─── Source data

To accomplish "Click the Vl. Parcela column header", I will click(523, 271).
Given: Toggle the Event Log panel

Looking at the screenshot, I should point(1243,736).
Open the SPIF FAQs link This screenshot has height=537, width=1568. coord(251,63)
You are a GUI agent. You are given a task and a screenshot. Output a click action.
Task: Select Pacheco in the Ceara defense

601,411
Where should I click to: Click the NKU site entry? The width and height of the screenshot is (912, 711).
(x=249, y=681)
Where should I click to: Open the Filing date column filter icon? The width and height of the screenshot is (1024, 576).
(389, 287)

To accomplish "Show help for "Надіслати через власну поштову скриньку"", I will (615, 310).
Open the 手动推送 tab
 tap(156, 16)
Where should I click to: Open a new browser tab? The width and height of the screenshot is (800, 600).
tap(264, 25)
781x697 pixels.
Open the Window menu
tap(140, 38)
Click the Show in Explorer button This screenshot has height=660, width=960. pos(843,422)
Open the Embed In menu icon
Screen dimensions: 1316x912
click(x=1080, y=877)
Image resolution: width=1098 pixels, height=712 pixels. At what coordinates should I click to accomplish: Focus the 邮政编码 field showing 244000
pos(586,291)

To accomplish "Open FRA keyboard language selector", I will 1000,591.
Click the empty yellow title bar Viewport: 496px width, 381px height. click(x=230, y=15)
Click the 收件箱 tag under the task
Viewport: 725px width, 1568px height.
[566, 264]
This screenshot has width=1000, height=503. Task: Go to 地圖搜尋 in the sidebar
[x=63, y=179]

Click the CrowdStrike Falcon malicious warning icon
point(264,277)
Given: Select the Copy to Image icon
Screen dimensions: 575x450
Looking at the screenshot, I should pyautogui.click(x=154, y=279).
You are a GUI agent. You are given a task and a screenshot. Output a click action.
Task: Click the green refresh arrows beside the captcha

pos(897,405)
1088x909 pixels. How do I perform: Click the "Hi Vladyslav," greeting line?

──────

Which lines of the data contain the string "will"? Copy each one.

To accomplish "Click the Vl. Parcela column header", I will click(523, 271).
To accomplish "Show help for "Надіслати через власну поштову скриньку"", I will (615, 310).
To accomplish "Open FRA keyboard language selector", I will 1000,591.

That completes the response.